Moreover, setting the time zone to America/Chicago coerces four
date_of_occurrence
to NA
since March 1, 2020
02:00:00 doesn’t exist (thank you daylight savings). As there were
definitely crimes committed those records should remain in the data
set.
R understands the data stored in the date_of_occurrence
column is a date and time stamp. Processing the data a bit further we
can separate the time stamps from the date part using the functions from
the lubridate
library.
The frequency of crimes is probably not consistent throughout the day. There could be certain time intervals of the day where criminal activity is more prevalent compared to other intervals. To check this, we can bucket the timestamps into a few categories and then see the distribution the buckets. As an example we create four 6-hour time windows beginning at midnight to bucket the time stamps.

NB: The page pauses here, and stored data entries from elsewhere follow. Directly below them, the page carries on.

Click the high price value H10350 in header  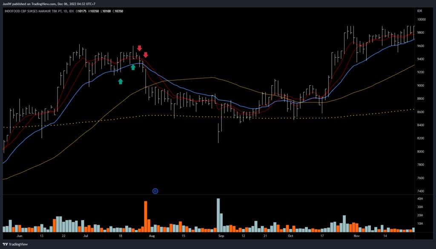pos(92,11)
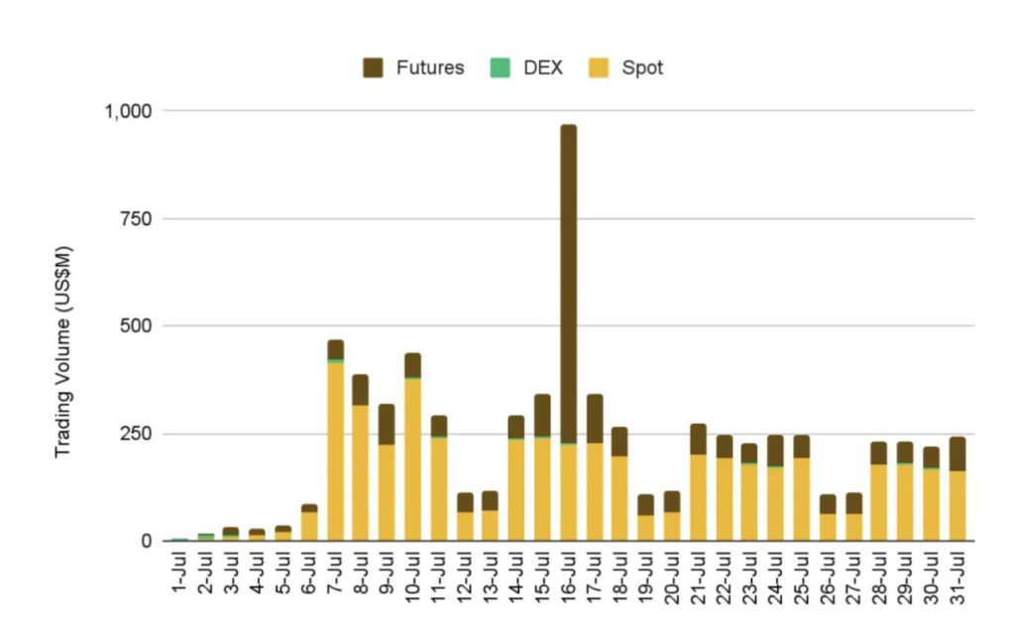Select the DEX legend label text
This screenshot has width=1015, height=625.
click(x=542, y=68)
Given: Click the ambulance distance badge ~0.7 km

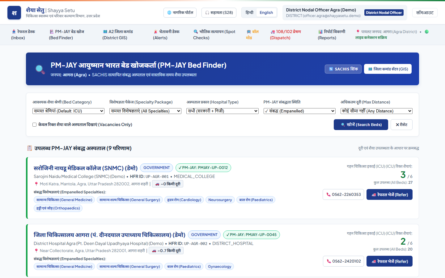Looking at the screenshot, I should pyautogui.click(x=166, y=251).
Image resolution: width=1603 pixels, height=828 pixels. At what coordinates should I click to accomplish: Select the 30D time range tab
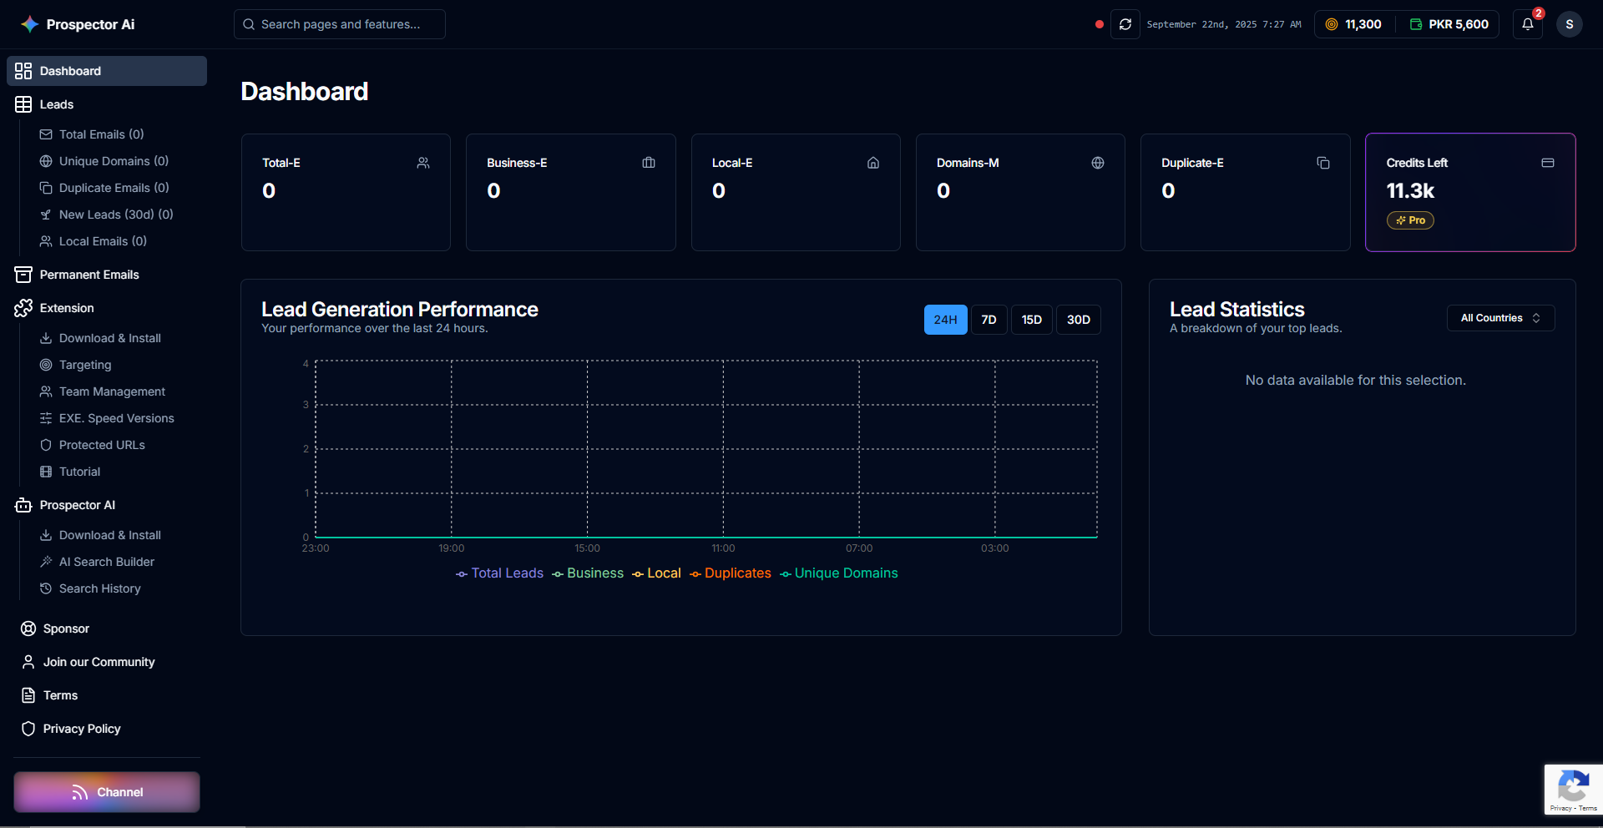coord(1078,320)
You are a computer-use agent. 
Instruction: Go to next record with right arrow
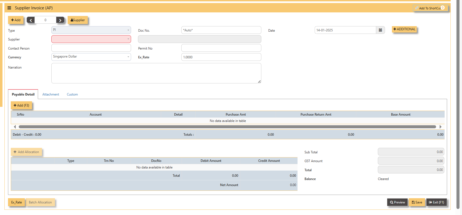point(60,20)
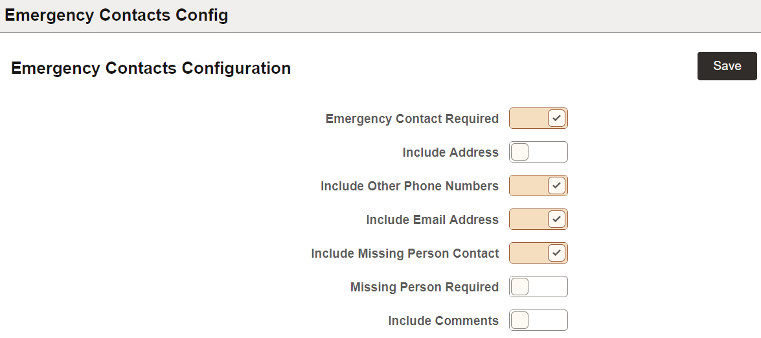Click the Include Comments label text
The height and width of the screenshot is (338, 761).
tap(443, 321)
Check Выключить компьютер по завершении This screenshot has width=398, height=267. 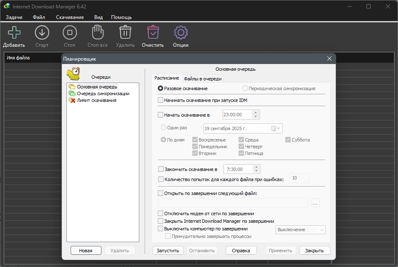160,229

The four time intervals we get are midnight to 6 AM, 6 AM to noon, noon to 6 PM, and 6 PM to midnight.
For bucketing we first create variable bins using the four time intervals mentioned above. Once the bins are created the next step is to match each timestamp in the data to one of these time enter this can be done using the cut function.
library(lubridate)
crime_clean<-crime_no_dup %>%
mutate(time=hms::as.hms(hour(date_of_occurrence)*60+minute(date_of_occurrence)),
date=date(date_of_occurrence),
time_group=cut(as.numeric(time),breaks=c(0,6*60,12*60,18*60,23*60+59),labels=c("00-06","06-12","12-18","18-00"),include.lowest = TRUE))
crime_clean %>% select(case_num, date_of_occurrence, date, time, time_group)
crime_clean %>% group_by(time_group) %>% summarize(count=n())
The distribution of crime incidents across the day suggests that crimes are more frequent during the latter half of the day.
One of the core aspects of data mining is deriving increasigly more information from the limited data that we have. We will see a few examples of what we mean by this as we go along. Let’s start with something simple and intuitive.
We can use the date of incidence to determine which day of the week and which month of the year the crime occurred. It is possible that there is a pattern in the way crimes occur (or are committed) depending on the day of the week and month.
crime_clean <- crime_clean %>%
mutate(
day=wday(date,label=TRUE,abbr=TRUE),
month=month(date,label=TRUE,abbr=TRUE)
)
crime_clean %>% select(case_num, date_of_occurrence, day, month)
There are two fields in the data which provide the description of the crime incident. The first, primary description provides a broad category of the crime type and the second provides more detailed information about the first. We use the primary description to categorize different crime types.
(t<-crime_clean %>%
group_by(primary_description) %>%
summarize(count=n()) %>%
arrange(desc(count)))
The data contains 31 crime types; not all of which are mutually exclusive. We can combine two or more similar categories into one to reduce this number and make the analysis a bit more manageable.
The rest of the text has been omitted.